Federal and state regulations allow individuals who work with radiation (e.g., nuclear medicine doctors and technologists, x-ray technologists, radiologists, nuclear power plant workers, etc.) to receive 50 mSv every year they work. So, you received less than half of what radiation workers can legally receive every year.
Now come the most important points—based upon a number of reviews of the "cause and effect" relationship between radiation and what it does to your body, any effects from radiation doses of less than 100 mSv cannot be statistically proven to exist (HPS 2016). While there are "assumptions" that some effects might exist at lower doses, they just haven't been observed in human populations. Furthermore, you would need to balance any "assumed" risk of an effect from the radiation dose you received with the "benefit" that you received from the nuclear medicine scans. Presumably, your doctor had a concern about your heart. Otherwise, he or she wouldn't have requested the scans. If the scans showed no problem with your heart, that helped your doctor eliminate that as a health issue. If the scans show that you have a heart problem, that allows the doctor to properly treat you—obviously, this is a very important point when compared to an assumed risk that can't be proven to even exist.
The exposure rates you measured with your Geiger counter are a bit puzzling. From what I could understand from your questions, it appears as though you took measurements at one inch from your body, but you didn't indicate where on your body those measurements were taken. The radiopharmaceutical gets distributed in various organs throughout your body but wouldn't be the same everywhere. There are some other issues that might affect your measurements.

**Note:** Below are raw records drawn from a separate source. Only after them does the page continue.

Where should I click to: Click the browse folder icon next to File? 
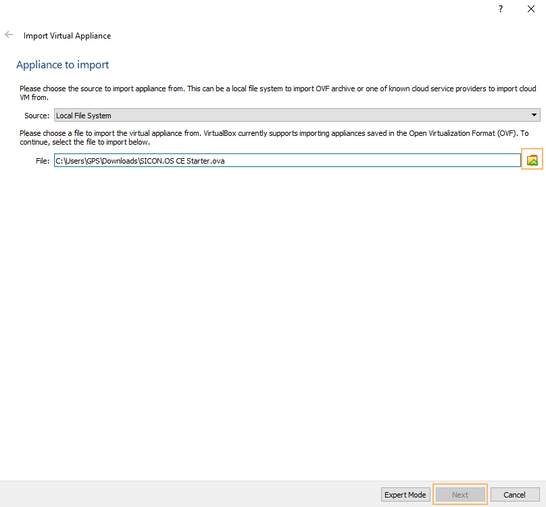tap(532, 160)
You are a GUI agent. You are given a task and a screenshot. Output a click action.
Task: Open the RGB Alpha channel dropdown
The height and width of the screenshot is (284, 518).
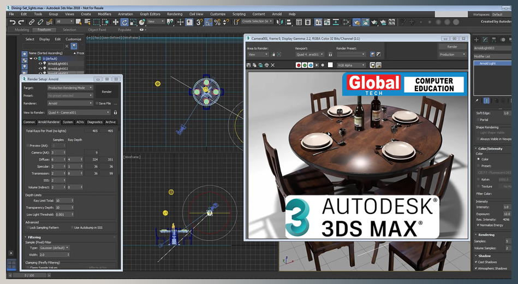pos(350,65)
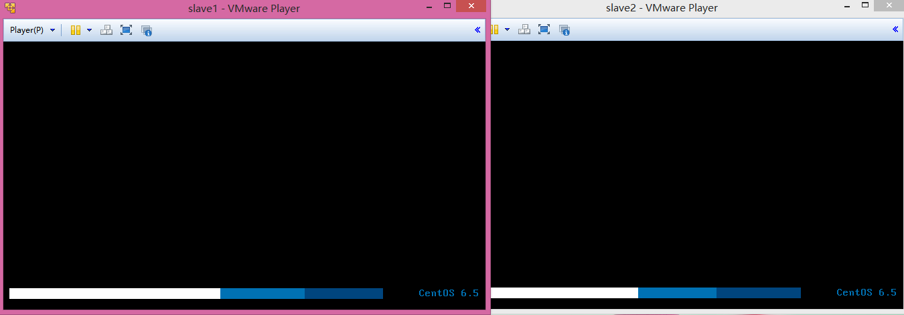Image resolution: width=904 pixels, height=315 pixels.
Task: Open the Player(P) menu in slave1
Action: point(31,30)
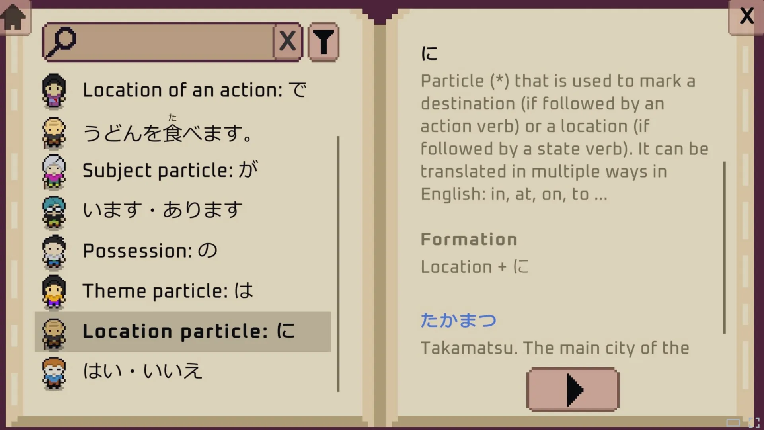
Task: Click the home icon
Action: [x=14, y=18]
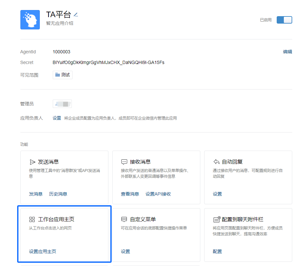The width and height of the screenshot is (300, 266).
Task: Click the 接收消息 chat bubble icon
Action: pyautogui.click(x=124, y=162)
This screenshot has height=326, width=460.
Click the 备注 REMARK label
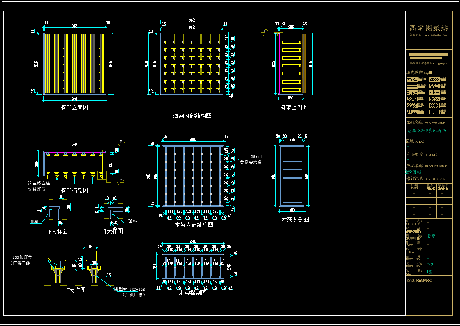419,280
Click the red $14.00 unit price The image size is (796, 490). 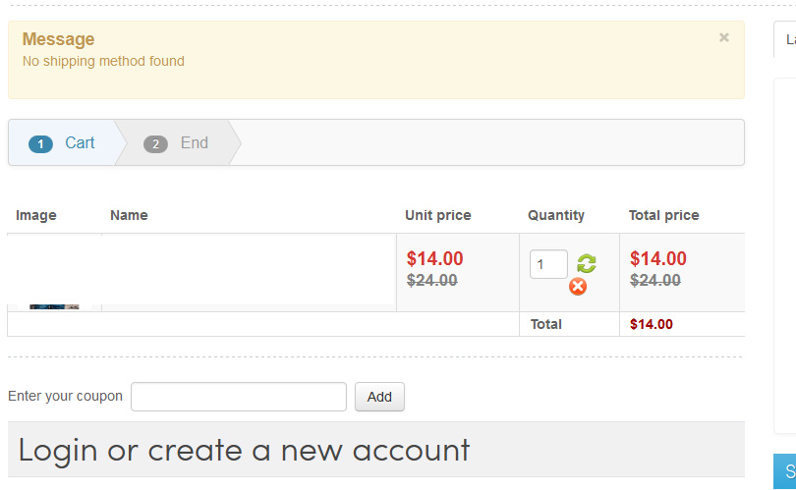coord(435,258)
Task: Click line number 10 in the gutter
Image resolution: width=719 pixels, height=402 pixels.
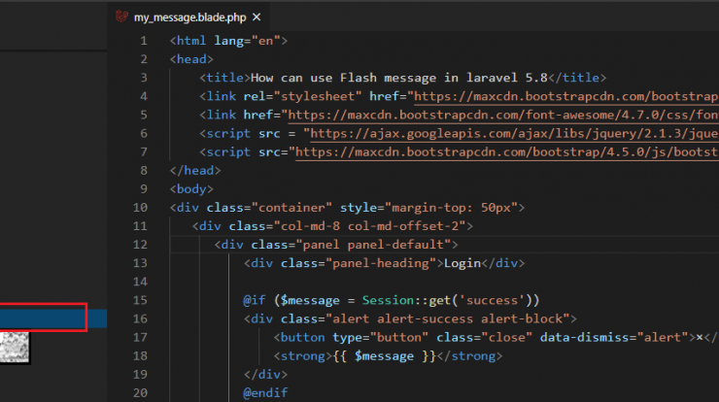Action: pos(140,208)
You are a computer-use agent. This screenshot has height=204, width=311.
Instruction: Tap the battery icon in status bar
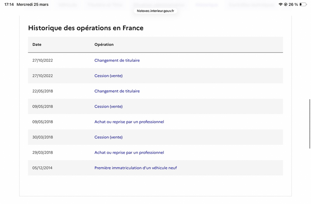tap(302, 4)
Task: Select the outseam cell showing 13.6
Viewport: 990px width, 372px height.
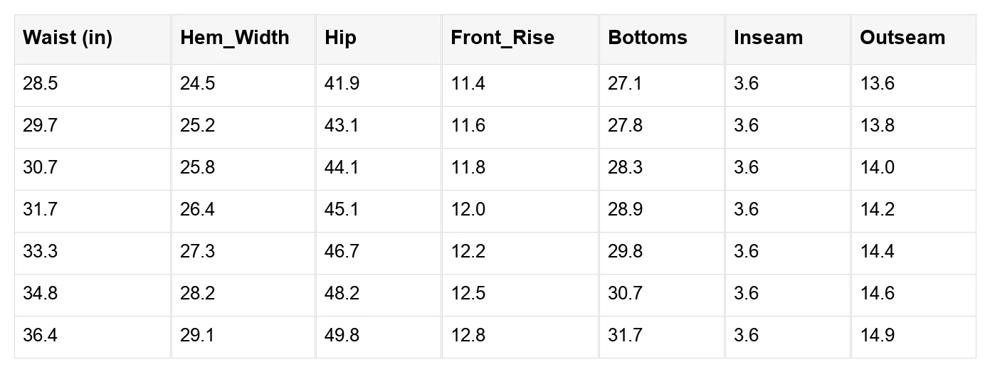Action: [x=914, y=85]
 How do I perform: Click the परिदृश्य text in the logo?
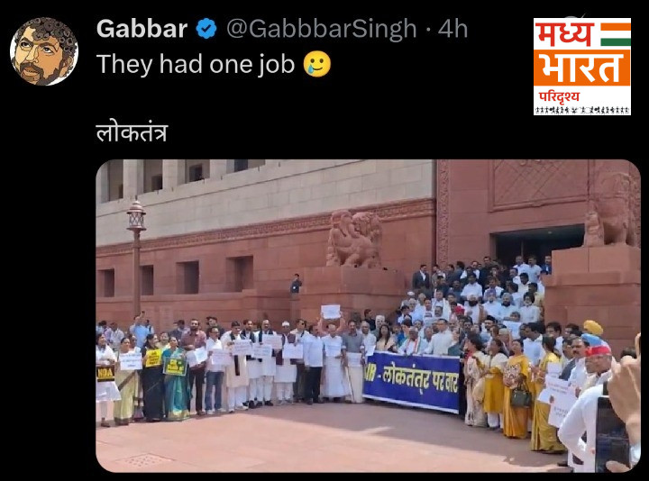click(559, 97)
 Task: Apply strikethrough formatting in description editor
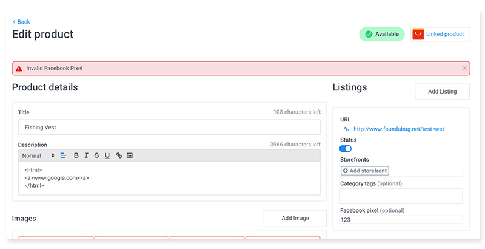pos(96,155)
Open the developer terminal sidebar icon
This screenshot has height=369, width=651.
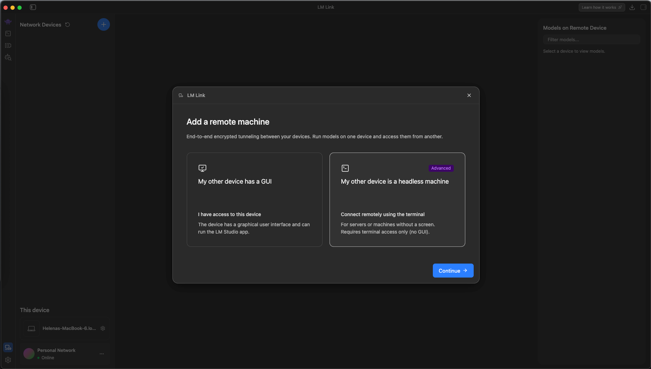pyautogui.click(x=8, y=34)
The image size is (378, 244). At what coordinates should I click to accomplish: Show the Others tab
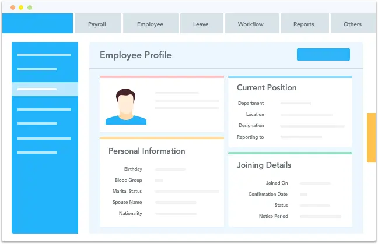point(352,24)
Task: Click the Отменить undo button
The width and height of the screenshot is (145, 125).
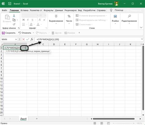Action: click(25, 33)
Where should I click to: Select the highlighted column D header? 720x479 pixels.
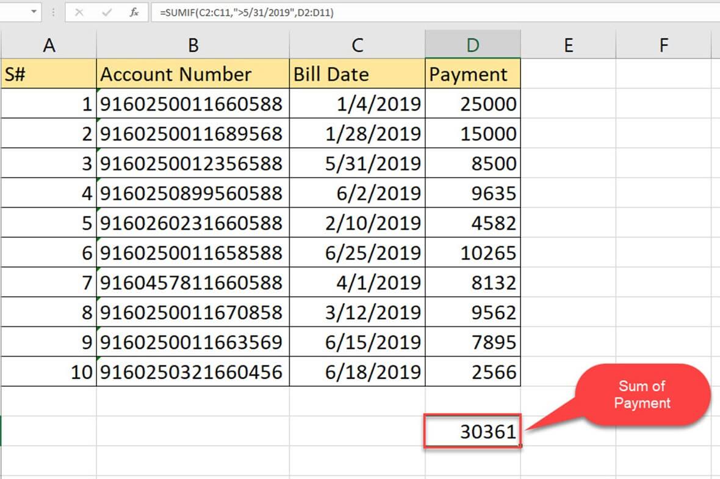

Some Geiger counters have a scale setting switch that multiplies the reading on the instrument by the scale setting. Also, mR h-1 generally means, "milliroentgens per hour"; however, I've seen individuals use mR h-1 to mean "microroentgens per hour"—there are 1,000 microroentgens in 1 milliroentgen (or 0.001 milliroentgens in 1 microroentgen), so that can sometimes lead to confusion. Also, some Geiger counters can overrespond (meaning that they read higher than the true exposure rate) due to energy dependency of the instrument. Geiger counters also should be calibrated at least annually to assure they are displaying the measured radiation levels correctly. Without actually seeing the instrument or knowing how you took your measurements, I can't really judge if any of these issues affected the measured values you mentioned in your question.
In summary, the radiation dose you received from these scans was well below what would be expected to show any statistically significant risk and the benefit from the information your doctor received from the scans, more than outweighed any "assumed" risk. I hope that this is helpful.
Mack L. Richard, MS, CHP
References
Health Physics Society. Position Statement of the Health Physics Society. Radiation risk in perspective. Revised May 2016.
National Council on Radiation Protection and Measurements. Ionizing radiation exposure of the population of the United States. Bethesda, MD: NCRP; NCRP Report No. 160; 2009.